Module: check_mk
Branch: master
Commit: 8b1f650c5bb673ab1e6502922c3a3bc5ac67d216
URL: http://git.mathias-kettner.de/git/?p=check_mk.git;a=commit;h=8b1f650c5bb673…
Author: Florian Heigl <fh(a)mathias-kettner.de>
Date: Mon Aug 20 17:24:17 2012 +0200
checks/megaraid_bbu: The check for BBU status now silences while a battery learn cycle is running
---
ChangeLog | 1 +
checkman/megaraid_bbu | 21 ++++++++++++++++-----
checks/megaraid_bbu | 22 ++++++++++++++--------
3 files changed, 31 insertions(+), 13 deletions(-)
diff --git a/ChangeLog b/ChangeLog
index e34dad1..e704d88 100644
--- a/ChangeLog
+++ b/ChangeLog
@@ -9,6 +9,7 @@
* New Checks for Siemens Blades (BX600)
* New Checks for Fortigate Firewalls
* FIX: megaraid_pdisks: handle case where no enclosure device exists
+ * FIX: megaraid_bbu: handle the controller's learn cycle. No errors in that period.
* mysql_capacity: cleaned up check, levels are in MB now
* jolokia_info, jolokia_metrics: new rewritten checks for jolokia (formerly
jmx4perl). You need the new plugin mk_jokokia for using them
diff --git a/checkman/megaraid_bbu b/checkman/megaraid_bbu
index e4ea82f..0e7f83e 100644
--- a/checkman/megaraid_bbu
+++ b/checkman/megaraid_bbu
@@ -4,14 +4,25 @@ author: Florian Heigl <fh(a)mathias-kettner.de>
license: GPL
distribution: check_mk
description:
- This check monitors the existance and status of battery backup units on controllers that are based on the mid- and highend LSI Megaraid chipsets. The entry chipsets do not support BBUs. The Linux agent will try find any existing BBUs - if {MegaCli} is found in your search path.
- The BBUs might come in various types {(iBBU, BBU)} and also some other vendors are using this RAID chip. It is tested against Intel, Dell, IBM and FSC models.
+ This check monitors the existance and status of battery backup units on controllers
+ that are based on the mid- and highend LSI Megaraid chipsets. The entry chipsets do
+ not support BBUs. The Linux agent will try find any existing BBUs - if {MegaCli} is
+ found in your search path.
+ The BBUs might come in various types {(iBBU, BBU)} and also some other vendors are
+ using this RAID chip. It is tested against Intel, Dell, IBM and FSC models.

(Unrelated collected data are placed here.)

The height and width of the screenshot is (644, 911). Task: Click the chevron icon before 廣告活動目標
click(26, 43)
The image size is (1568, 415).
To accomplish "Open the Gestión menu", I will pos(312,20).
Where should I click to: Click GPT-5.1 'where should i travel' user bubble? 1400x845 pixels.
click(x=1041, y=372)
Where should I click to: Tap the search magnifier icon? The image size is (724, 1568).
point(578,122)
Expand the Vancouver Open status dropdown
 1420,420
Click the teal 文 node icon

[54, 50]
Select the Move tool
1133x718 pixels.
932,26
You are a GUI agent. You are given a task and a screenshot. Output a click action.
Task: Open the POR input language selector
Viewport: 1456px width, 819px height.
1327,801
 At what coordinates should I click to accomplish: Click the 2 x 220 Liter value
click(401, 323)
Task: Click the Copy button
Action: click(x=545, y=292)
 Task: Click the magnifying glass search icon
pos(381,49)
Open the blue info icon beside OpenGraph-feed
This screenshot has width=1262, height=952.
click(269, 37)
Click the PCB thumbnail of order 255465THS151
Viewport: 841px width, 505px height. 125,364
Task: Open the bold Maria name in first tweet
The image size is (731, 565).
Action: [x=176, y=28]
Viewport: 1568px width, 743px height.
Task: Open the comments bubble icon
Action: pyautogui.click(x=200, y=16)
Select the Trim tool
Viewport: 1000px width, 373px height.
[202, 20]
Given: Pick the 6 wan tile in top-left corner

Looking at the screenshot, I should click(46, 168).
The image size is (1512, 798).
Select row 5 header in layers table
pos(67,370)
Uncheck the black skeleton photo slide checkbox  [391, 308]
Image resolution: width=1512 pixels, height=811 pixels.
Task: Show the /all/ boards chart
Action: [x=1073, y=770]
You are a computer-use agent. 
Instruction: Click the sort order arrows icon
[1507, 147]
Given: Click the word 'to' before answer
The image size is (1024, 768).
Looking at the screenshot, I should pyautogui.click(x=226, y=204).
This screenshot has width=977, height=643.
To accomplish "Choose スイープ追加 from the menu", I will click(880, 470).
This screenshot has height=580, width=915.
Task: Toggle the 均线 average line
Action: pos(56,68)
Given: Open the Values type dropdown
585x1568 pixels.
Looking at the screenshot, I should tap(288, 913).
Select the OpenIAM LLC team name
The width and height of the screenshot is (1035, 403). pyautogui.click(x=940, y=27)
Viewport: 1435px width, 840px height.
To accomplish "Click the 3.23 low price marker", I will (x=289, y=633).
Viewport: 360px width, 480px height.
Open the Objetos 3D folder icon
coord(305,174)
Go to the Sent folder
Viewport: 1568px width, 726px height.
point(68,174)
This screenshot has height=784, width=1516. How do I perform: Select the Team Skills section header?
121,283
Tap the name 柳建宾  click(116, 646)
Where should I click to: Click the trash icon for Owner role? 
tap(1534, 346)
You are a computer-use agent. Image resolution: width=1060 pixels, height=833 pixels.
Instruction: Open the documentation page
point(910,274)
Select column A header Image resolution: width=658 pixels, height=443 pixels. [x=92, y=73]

- The check works by matching the agent output against a dictionary of expected values. If you have MegaCli installed and some values are not detected, it might be neccessary to update your version of MegaCli.
+ The check works by matching the agent output against a dictionary of expected values.
+ If you have MegaCli installed and some values are not detected, it might be neccessary
+ to update your version of MegaCli.
- {MegaCli} can be downloaded from LSI at the following URL {http://www.lsi.com/downloads/Public/MegaRAID%20Common%20Files/8.02.16_MegaCLI.zip}
+ {MegaCli} can be downloaded from LSI at the following URL
+ {http://www.lsi.com/downloads/Public/MegaRAID%20Common%20Files/8.02.16_MegaCLI.zip}
- It would be possible to make the warning / critical levels user specifiable. See the check source for this if you have a need to influence those parameters.
+ It would be possible to make the warning / critical levels user specifiable.
+ See the check source for this if you have a need to influence those parameters.
+ Most controllers run a "battery learn cycle" periodically or on user request.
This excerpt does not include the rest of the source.